In the final post of this series, we highlight the importance of designating operational support and service monitoring guidelines for Office 365.

Have you just been handed your Office 365 tenant and been told to support it?

Hopefully not, but in smaller environments, I can see the potential for that happening.

Operational Support Structure

If you’re a large enough organization, you are likely transitioning teams from their on-premises duties to new cloud responsibilities. We typically recommend the following guideline for a support team:

  • .2% of the organization’s supported community – that’s two support people for 1,000 users

When we work with clients to plan, rollout, or remediate Office 365, we look at the IT structure as a whole, the number of users, what workloads are being rolled out, and how current support structures can be modified for the cloud.

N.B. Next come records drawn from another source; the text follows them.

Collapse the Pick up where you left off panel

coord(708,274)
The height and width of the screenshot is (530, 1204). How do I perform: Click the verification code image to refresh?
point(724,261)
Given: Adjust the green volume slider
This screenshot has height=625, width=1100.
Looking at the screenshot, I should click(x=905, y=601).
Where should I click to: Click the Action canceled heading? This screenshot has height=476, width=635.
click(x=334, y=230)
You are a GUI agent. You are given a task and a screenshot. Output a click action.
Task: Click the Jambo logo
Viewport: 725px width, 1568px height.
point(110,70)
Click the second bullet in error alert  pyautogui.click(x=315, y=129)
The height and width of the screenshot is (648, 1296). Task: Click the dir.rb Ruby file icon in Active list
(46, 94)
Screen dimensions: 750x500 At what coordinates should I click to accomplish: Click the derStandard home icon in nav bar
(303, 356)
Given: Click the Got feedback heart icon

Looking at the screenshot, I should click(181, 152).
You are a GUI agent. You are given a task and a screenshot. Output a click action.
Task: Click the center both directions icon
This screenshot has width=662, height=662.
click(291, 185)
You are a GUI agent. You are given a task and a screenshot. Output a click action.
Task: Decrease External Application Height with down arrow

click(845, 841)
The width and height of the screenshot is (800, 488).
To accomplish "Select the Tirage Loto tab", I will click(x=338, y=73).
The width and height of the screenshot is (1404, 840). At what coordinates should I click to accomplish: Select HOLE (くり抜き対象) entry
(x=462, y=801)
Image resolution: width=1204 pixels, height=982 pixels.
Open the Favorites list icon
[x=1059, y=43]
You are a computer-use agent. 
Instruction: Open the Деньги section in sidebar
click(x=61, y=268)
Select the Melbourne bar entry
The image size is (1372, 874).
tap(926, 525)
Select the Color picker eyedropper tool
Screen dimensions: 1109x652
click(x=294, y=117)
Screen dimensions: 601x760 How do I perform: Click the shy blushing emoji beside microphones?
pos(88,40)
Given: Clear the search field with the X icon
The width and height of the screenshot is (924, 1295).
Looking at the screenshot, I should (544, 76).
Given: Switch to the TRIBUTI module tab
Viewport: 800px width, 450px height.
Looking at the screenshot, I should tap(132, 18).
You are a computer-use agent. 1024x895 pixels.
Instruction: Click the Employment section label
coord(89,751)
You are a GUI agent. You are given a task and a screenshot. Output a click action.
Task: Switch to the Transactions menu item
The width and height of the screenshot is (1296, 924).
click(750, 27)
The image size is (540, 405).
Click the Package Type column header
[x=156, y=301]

Your first-level help desk will be key in taking some of the repetitive tasks away from your admins, and a knowledge base that is kept up-to-date will provide a reference to help them.

If you are the help desk and the global admin, keep a knowledgebase for yourself in a SharePoint list for easy reference.

Service Availability Monitoring

It’s up to us as consumers to ensure we are aware of the level of service we can expect, and that we are monitoring the availability of our own tenants.

If you have a service fall below the SLA documented by Microsoft, you will need to have some proof of that outage. Keep an eye on the Service Health dashboard in the Admin Center. Need service SLA documentation? Click here.

Service incidents can be found in your Office 365 Admin Portal and come in two varieties:

  • Planned maintenance events: Planned maintenance is regular Microsoft-initiated service updates to the infrastructure and software applications. Planned maintenance notifications inform customers about service work that might affect the functionality of an Office 365 service. Customers are notified no later than five days in advance of all planned maintenance through Message Center on the Office 365 Admin Portal. Microsoft typically plans maintenance for times when service usage is historically at its lowest based on regional time zones.
  • Unplanned downtime: Unplanned service incidents occur when one of the services in the Office 365 suite is unavailable or unresponsive.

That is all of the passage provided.